__Exercise text__
***
And if you're a user of tech (which, if you're reading this, you are): I hope you have identified a few annoyances of your own. Take a moment and report those to the app developers. Maybe even uninstall a few apps and alert the developers as to why.
Users deserve a better UX. Even in my experience with companies whose entire branding is based on UX (such as Apple), I'm hitting these obnoxious problems.
And if I have to install one more damn parking app, I'm going to lose my mind.
***
__Dataset__

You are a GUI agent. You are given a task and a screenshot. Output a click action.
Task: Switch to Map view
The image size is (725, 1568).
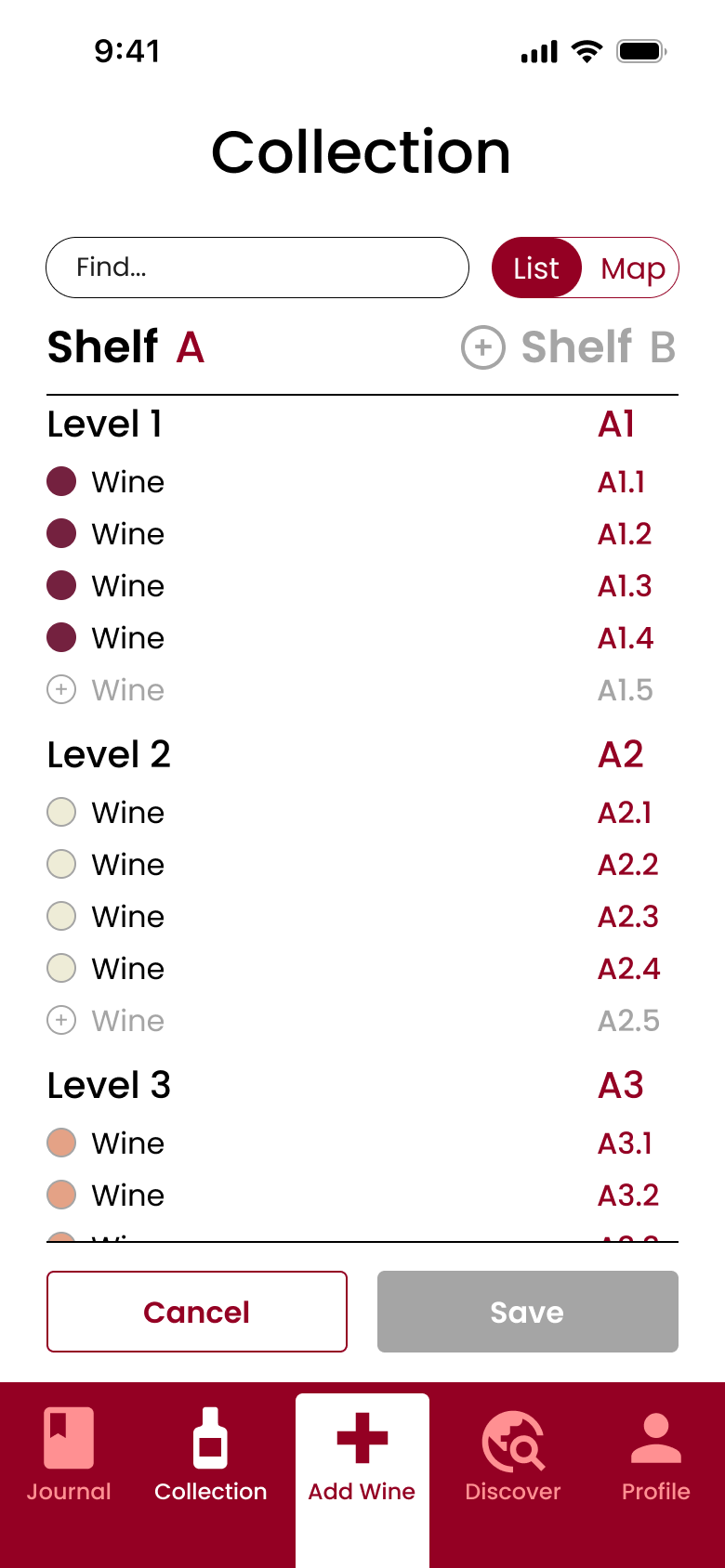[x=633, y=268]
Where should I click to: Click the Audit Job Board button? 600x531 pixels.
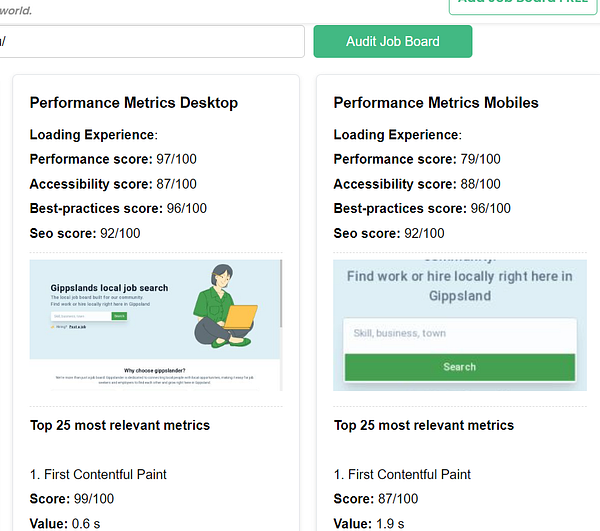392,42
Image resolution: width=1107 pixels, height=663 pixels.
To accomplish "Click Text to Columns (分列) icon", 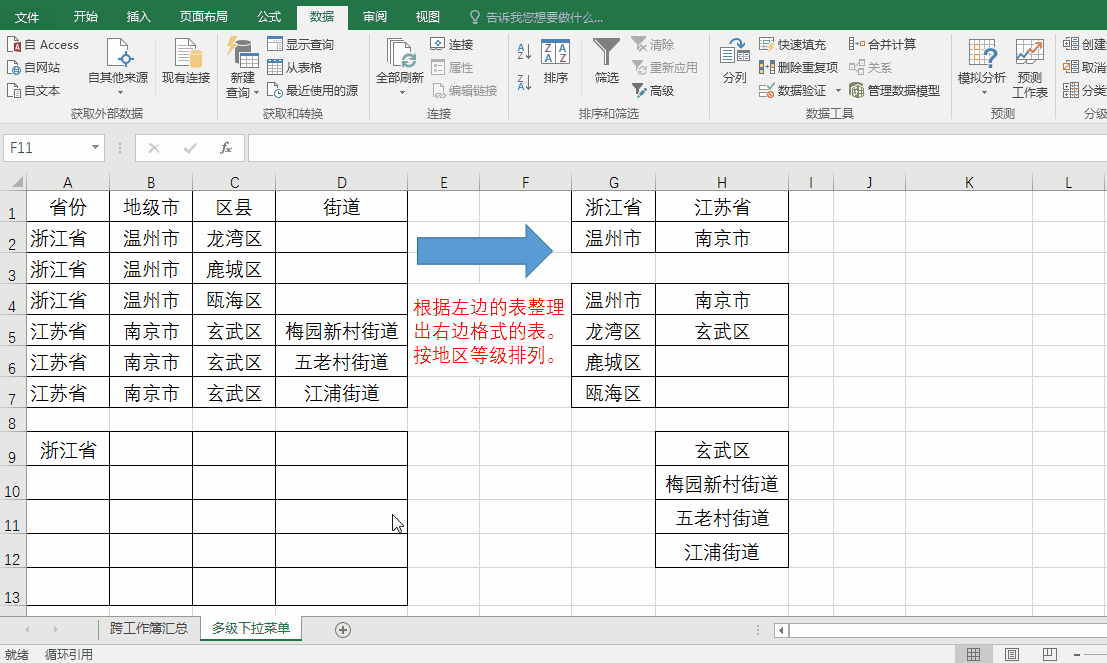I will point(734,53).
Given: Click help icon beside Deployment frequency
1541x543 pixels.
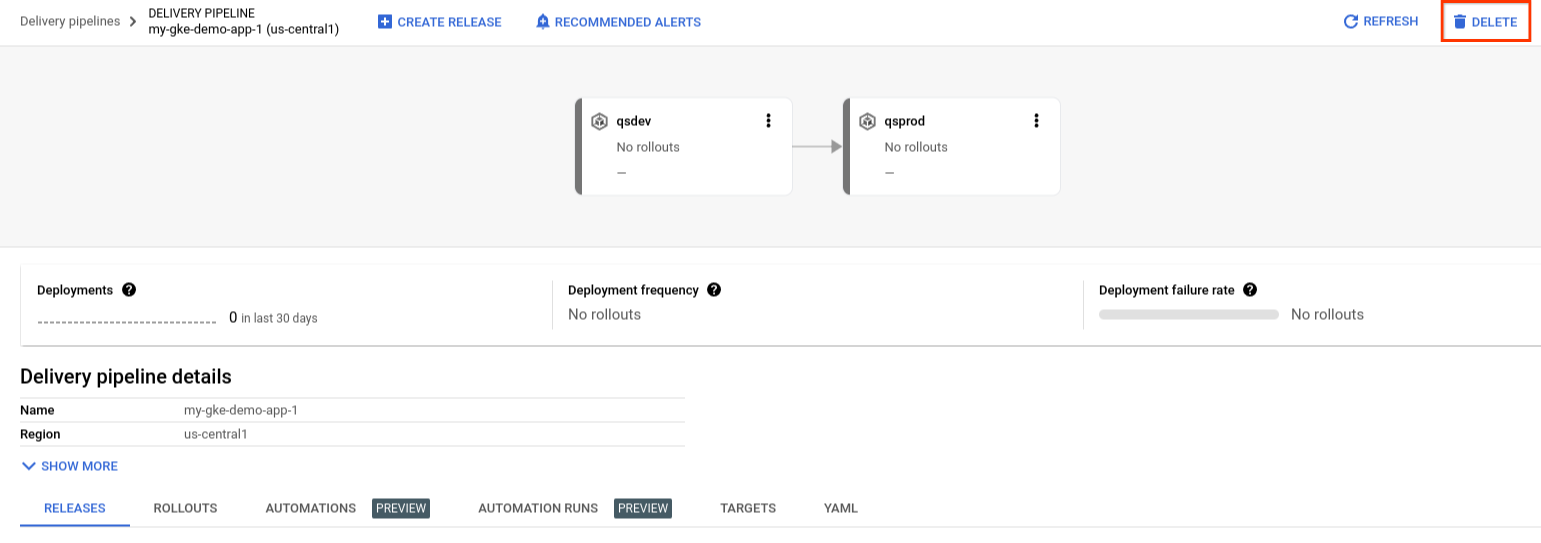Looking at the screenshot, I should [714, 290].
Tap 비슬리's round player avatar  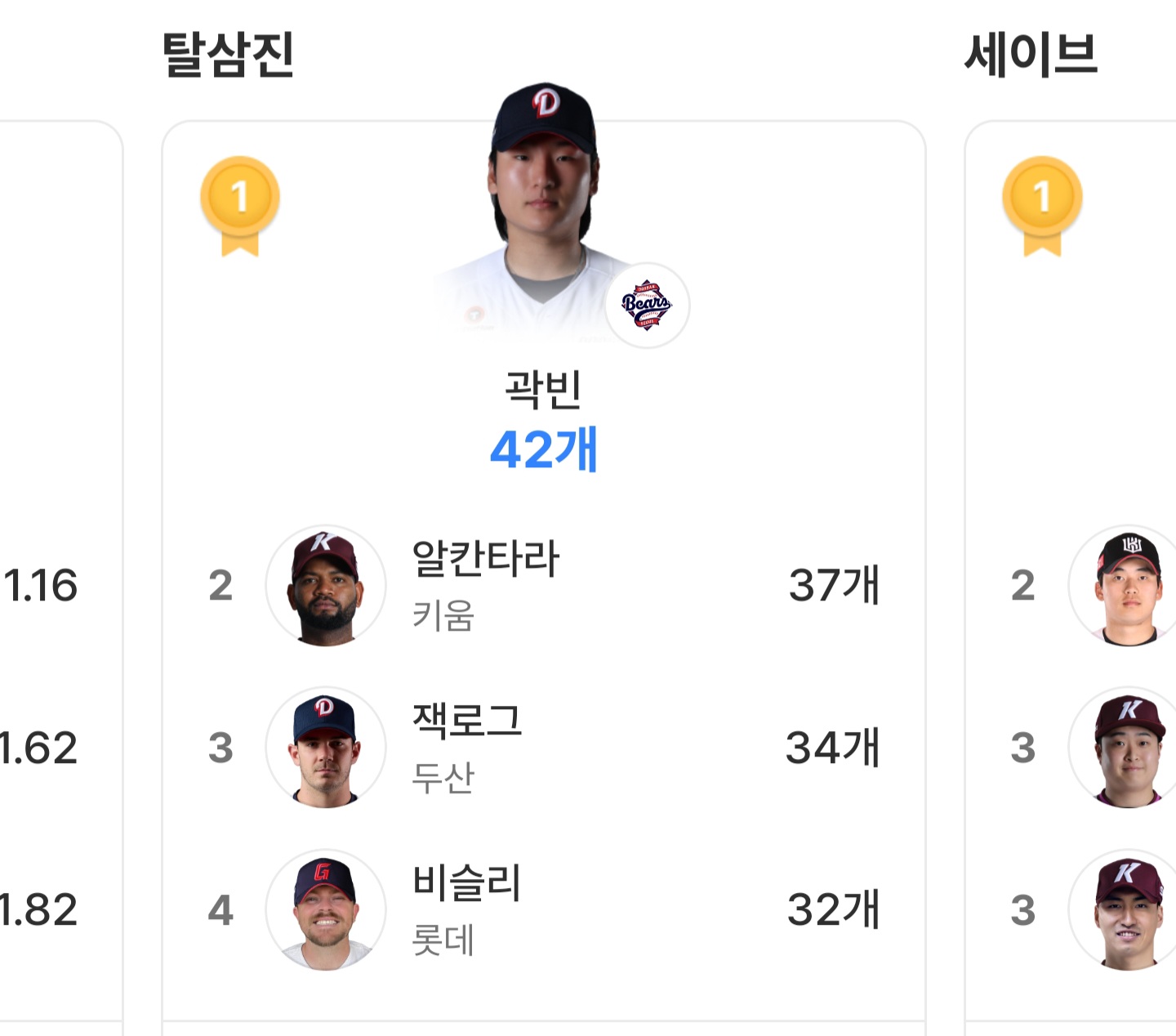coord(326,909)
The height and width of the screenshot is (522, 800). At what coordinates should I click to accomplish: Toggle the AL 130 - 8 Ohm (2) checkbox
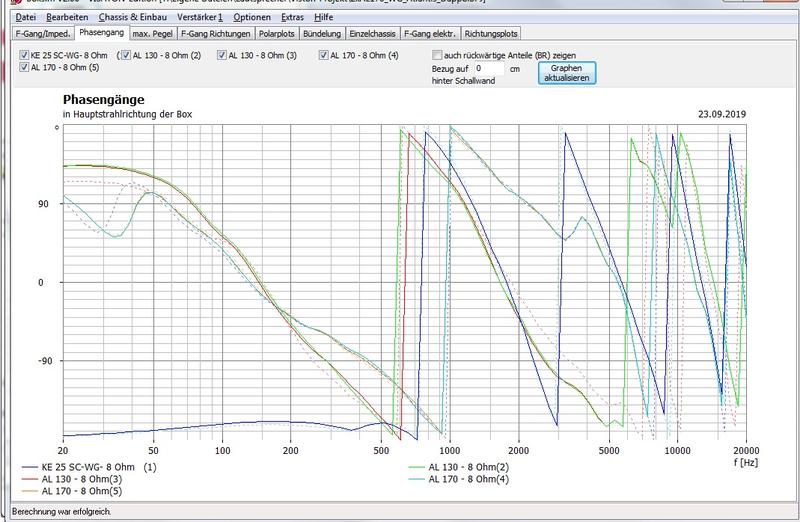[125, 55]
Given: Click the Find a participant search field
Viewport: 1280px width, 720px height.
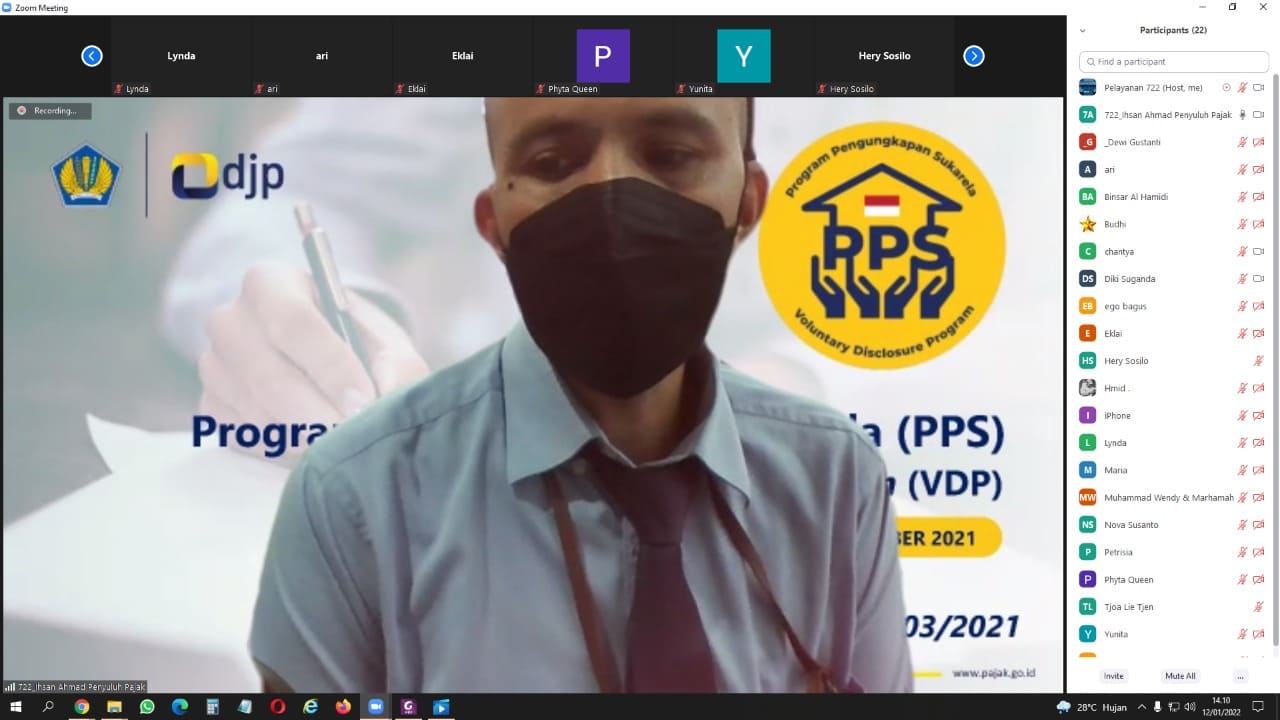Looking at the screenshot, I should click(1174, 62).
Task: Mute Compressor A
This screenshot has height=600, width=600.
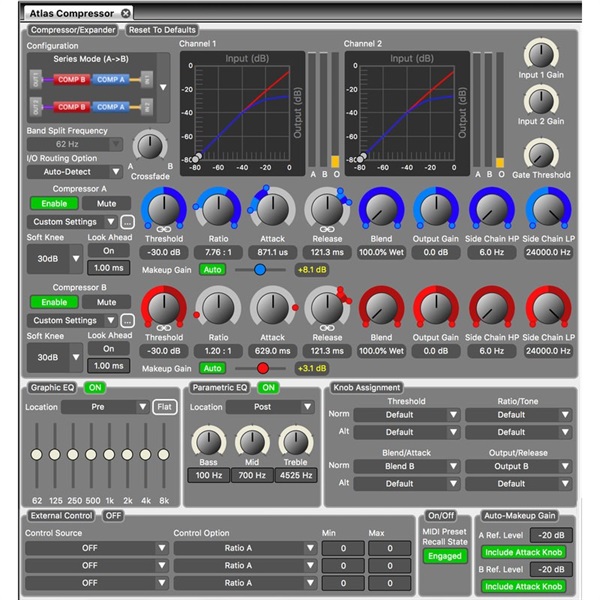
***
__Apply what you read__
(1) From the passage on app annoyances, extract the part that begins with the words containing "And if you're" and ends with "these obnoxious problems.".
(2) List the actions the passage on app annoyances urges tech users to take.
(3) In the passage on app annoyances, which company is named as one whose entire branding is based on UX?
Rely solely on the passage on app annoyances.

__Task results__
(1)
And if you're a user of tech (which, if you're reading this, you are): I hope you have identified a few annoyances of your own. Take a moment and report those to the app developers. Maybe even uninstall a few apps and alert the developers as to why.
Users deserve a better UX. Even in my experience with companies whose entire branding is based on UX (such as Apple), I'm hitting these obnoxious problems.

(2)
- Report their annoyances to the app developers
- Uninstall a few apps
- Alert the developers as to why

(3) Apple